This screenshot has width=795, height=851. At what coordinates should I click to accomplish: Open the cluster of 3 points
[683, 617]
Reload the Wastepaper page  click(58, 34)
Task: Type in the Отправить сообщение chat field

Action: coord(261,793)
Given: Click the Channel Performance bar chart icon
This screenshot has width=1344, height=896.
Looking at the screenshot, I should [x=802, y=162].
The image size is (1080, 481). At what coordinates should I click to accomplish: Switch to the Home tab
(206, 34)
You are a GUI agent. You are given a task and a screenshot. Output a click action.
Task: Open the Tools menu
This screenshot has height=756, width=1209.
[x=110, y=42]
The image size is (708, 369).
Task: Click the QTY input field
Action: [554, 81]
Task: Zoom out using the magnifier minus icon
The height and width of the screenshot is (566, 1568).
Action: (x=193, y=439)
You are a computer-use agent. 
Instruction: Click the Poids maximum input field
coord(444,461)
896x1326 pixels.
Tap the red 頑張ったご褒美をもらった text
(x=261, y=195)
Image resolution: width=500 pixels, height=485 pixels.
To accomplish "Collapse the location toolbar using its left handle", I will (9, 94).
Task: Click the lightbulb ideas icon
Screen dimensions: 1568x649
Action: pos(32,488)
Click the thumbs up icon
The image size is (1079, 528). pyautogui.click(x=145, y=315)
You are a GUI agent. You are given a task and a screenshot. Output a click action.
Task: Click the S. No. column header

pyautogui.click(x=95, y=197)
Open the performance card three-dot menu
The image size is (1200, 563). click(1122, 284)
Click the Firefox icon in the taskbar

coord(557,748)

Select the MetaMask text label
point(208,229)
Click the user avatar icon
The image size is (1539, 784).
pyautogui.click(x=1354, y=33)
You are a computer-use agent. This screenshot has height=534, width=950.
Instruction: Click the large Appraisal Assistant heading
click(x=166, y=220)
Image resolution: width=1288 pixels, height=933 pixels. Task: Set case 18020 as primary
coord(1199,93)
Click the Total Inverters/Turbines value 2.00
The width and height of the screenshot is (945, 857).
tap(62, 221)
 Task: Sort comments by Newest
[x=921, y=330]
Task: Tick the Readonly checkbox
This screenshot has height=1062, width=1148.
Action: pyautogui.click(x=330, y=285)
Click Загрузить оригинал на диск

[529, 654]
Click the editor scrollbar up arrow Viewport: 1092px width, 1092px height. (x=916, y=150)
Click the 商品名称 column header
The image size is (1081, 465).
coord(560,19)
#####
Work task: Return all the data above once more, precisely as given.

Answer to this task:
This screenshot has width=795, height=851. At what coordinates should I click to accomplish: Open the cluster of 3 points
[683, 617]
Reload the Wastepaper page  click(58, 34)
Task: Type in the Отправить сообщение chat field

Action: coord(261,793)
Given: Click the Channel Performance bar chart icon
This screenshot has width=1344, height=896.
Looking at the screenshot, I should [x=802, y=162].
The image size is (1080, 481). At what coordinates should I click to accomplish: Switch to the Home tab
(206, 34)
You are a GUI agent. You are given a task and a screenshot. Output a click action.
Task: Open the Tools menu
This screenshot has height=756, width=1209.
[x=110, y=42]
The image size is (708, 369).
Task: Click the QTY input field
Action: [554, 81]
Task: Zoom out using the magnifier minus icon
The height and width of the screenshot is (566, 1568).
Action: (x=193, y=439)
You are a computer-use agent. 
Instruction: Click the Poids maximum input field
coord(444,461)
896x1326 pixels.
Tap the red 頑張ったご褒美をもらった text
(x=261, y=195)
Image resolution: width=500 pixels, height=485 pixels.
To accomplish "Collapse the location toolbar using its left handle", I will (9, 94).
Task: Click the lightbulb ideas icon
Screen dimensions: 1568x649
Action: pos(32,488)
Click the thumbs up icon
The image size is (1079, 528). pyautogui.click(x=145, y=315)
You are a GUI agent. You are given a task and a screenshot. Output a click action.
Task: Click the S. No. column header

pyautogui.click(x=95, y=197)
Open the performance card three-dot menu
The image size is (1200, 563). click(1122, 284)
Click the Firefox icon in the taskbar

coord(557,748)

Select the MetaMask text label
point(208,229)
Click the user avatar icon
The image size is (1539, 784).
pyautogui.click(x=1354, y=33)
You are a computer-use agent. This screenshot has height=534, width=950.
Instruction: Click the large Appraisal Assistant heading
click(x=166, y=220)
Image resolution: width=1288 pixels, height=933 pixels. Task: Set case 18020 as primary
coord(1199,93)
Click the Total Inverters/Turbines value 2.00
The width and height of the screenshot is (945, 857).
tap(62, 221)
 Task: Sort comments by Newest
[x=921, y=330]
Task: Tick the Readonly checkbox
This screenshot has height=1062, width=1148.
Action: pyautogui.click(x=330, y=285)
Click Загрузить оригинал на диск

[529, 654]
Click the editor scrollbar up arrow Viewport: 1092px width, 1092px height. (x=916, y=150)
Click the 商品名称 column header
The image size is (1081, 465).
coord(560,19)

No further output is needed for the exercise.